• [Required action]:
All of the data below should be written out exactly.

• [Extracted material]:
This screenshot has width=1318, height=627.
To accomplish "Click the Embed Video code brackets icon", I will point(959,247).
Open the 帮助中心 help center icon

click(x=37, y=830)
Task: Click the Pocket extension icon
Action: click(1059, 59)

• [Task solution]:
This screenshot has width=1318, height=627.
To accomplish "Click the Embed Video code brackets icon", I will point(959,247).
Open the 帮助中心 help center icon

click(x=37, y=830)
Task: Click the Pocket extension icon
Action: click(1059, 59)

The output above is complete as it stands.